スマートフォンは絶えず変化している。アップグレードやモデルチェンジのたびに、それまで使っていたアプリが使えなくなり、仕事に支障を来すこともあるだろう。そんなリスクをどのように回避すればいいだろうか。

[Wayne Rash,eWEEK]
eWEEK

 7月の最初の週に、Microsoftは「KIN」から撤退し、T-Mobileは「Sidekick」の取り扱いを終了した。iPhone 3GS、Motorolaの初代DROIDなど、ほかの有名なスマートフォンもそのうち姿を消すだろう。

 そのこと自体は驚くようなものではない。何しろ、売り上げを維持し、顧客の関心を引き続けるため、スマートフォンは絶えず変化するようになったのだから。その一方で、テクノロジーは驚異的なペースで進化し、それがスマートフォンの急速なモデル交代を後押ししている。

 既にこうした変化は見受けられる。Palmは今やHewlett-Packard(HP)の傘下に入り、スマートフォンを2年契約付きで無料配布して在庫一掃を図っている。AppleはiPhone 3GSの価格を99ドルに引き下げた。Verizon WirelessはDROIDを「1台分の価格で2台」提供している。それもまた驚くことではない。これらのデバイスは日の当たる場所を歩いていたが、それはもう過去のことだ。

 だが、この絶えざるモデル交代を計画に入れておかなければ、企業にとってはリスクが生まれる。例えば特定のモデルや特定のレベルのOS向けにアプリを開発するなど、企業で特定のプラットフォームを中心にスマートフォンを利用していたら、その企業のモバイルアプリ戦略は数週間とは行かないまでも、数カ月で破たんする。iPhoneやAndroidデバイスなど、1つのファミリーに絞るだけでも危険がいっぱいだ。必須のアップグレードを適用しただけでアプリが壊れ、仕事が立ちゆかなくなることもある。

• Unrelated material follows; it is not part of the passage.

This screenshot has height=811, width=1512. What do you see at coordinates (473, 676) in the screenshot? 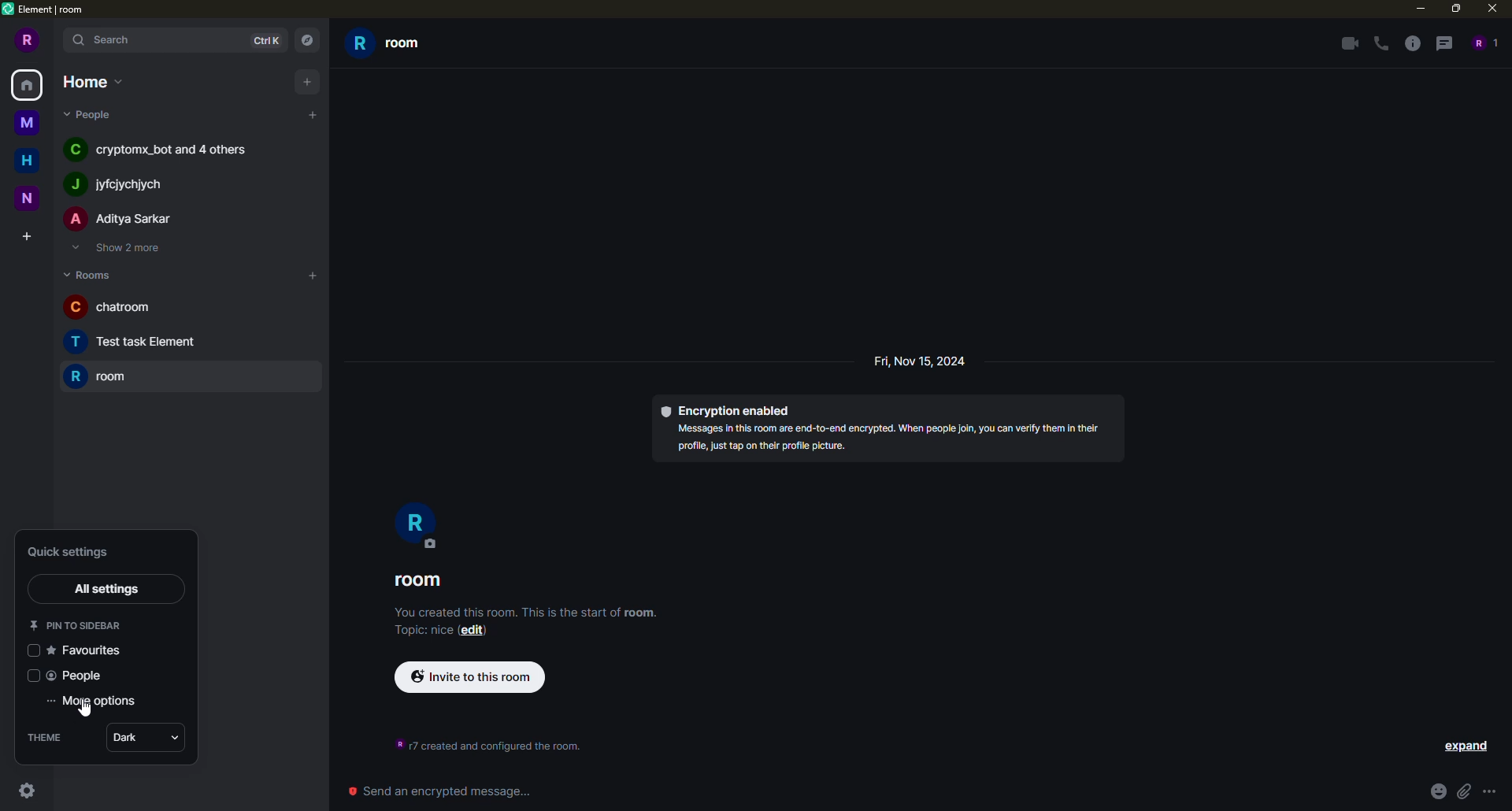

 iPhone 4の新しいマルチタスク環境を活用して、自社向けのカスタムアプリを作りたい誘惑に駆られるかもしれないが、そうする前によく考えた方がいい。Android 2.2にもPalmのwebOSにも同じことが言える。これらOSを搭載したデバイスの将来ははっきりしていないし、いずれにしてもこれらのプラットフォームは確実に変わる。その変化に対応する準備が必要だ。

 もちろん、スマートフォンで動く仕事用のアプリを避けなければならないということではない。必要なのは、単一のプラットフォームに依存しないようにすることだ。